I think the case that Sokol, by buying ahead of Berkshire and then pushing the deal on his employer violated his duty of loyalty to the corporate by usurping a corporate opportunity.  So what measure of damages is appropriate?  Disgorgement of the approximately $3 million of profits he made on his $10 million investment would seem right.  He should turn that over to Berkshire on his way out the door.

Now ... on the question of whether Sokol's trading constistutes insider trading, I haven't convinced myself to pull the trigger on that yet.  But ... I don't think there is any question that when Citigroup presented a list to Sokol of potential targets for Berkshire that the content of this list was material information.  I mean ... would a reasonable investor find it useful to know that of the thousands of companies out there, that Citigroup was pitching twenty or so to Warren Buffet's guys and that a deal might be in the offing?   Let me venture a guess that if Rajaratnam knew what Sokol knew, he'd be trading on it and that can't be good for Sokol.  

The Deal Professor has some very relevant thoughts on the question of materiality.  They're right on point and worth reading.

-bjmq

 

http://lawprofessors.typepad.com/mergers/2011/04/more-sokol-musings.html

Insider Trading | Permalink

TrackBack URL for this entry:

http://www.typepad.com/services/trackback/6a00d8341bfae553ef0147e3c6cab2970b

Listed below are links to weblogs that reference More Sokol musings:

Comments

He clearly had inside information - that his company was likely to be interested in the stock. The information is not so much that Citi was pitching, it was that he, as a corporate officer, was interested and intended to push the acquisition.

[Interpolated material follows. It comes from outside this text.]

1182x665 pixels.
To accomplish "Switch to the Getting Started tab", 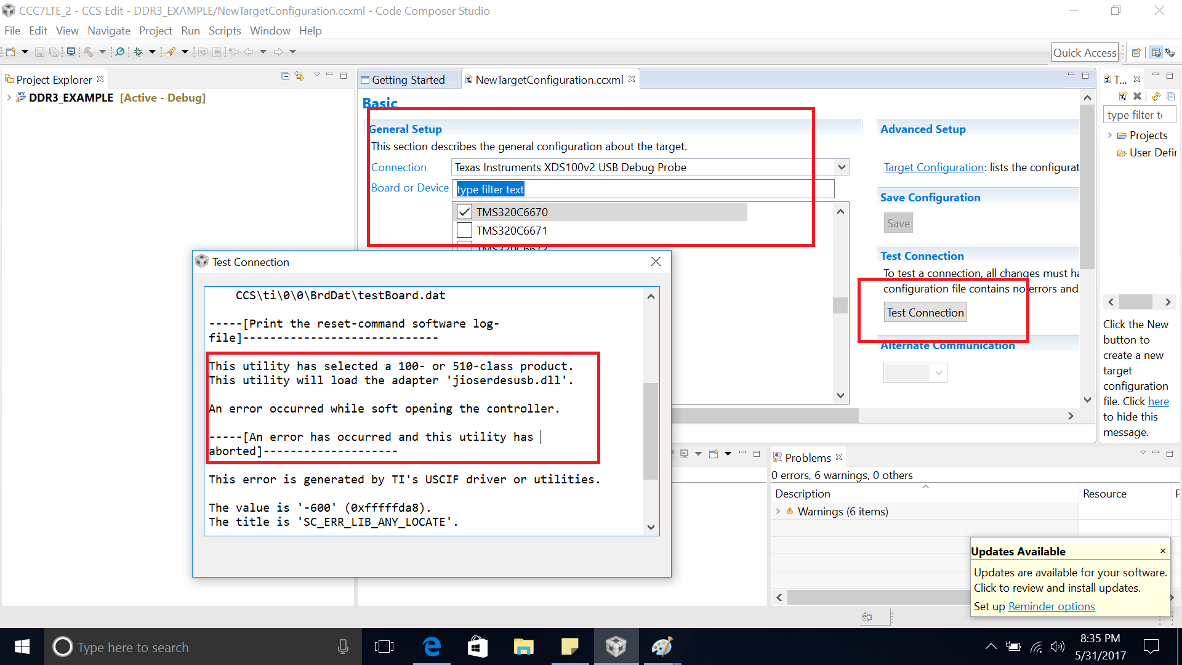I will click(408, 79).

Insider trading should also involve trading in violation a duty. Given the corporate opportunity doctrine and that his acquisition could raise the cost to his company (simple supply and demand), we seem to have a violation of a duty.

Posted by: foosion | Apr 6, 2011 6:03:29 AM

Sokol didn't deprive Berkshire of the corporate opportunity; he didn't pursue an acquisition of Lubrizol in his personal capacity. He simply bought some stock on a liquid public market and became one of the target stockholders. Berkshire wasn't prevented from accomplishing the acquisition, and there's no evidence as yet that it had to pay more because of Sokol's market activity.

If Rajaratnam had the list that Sokol had, would he have bought all 20 or so stocks? Would that have been a winning strategy?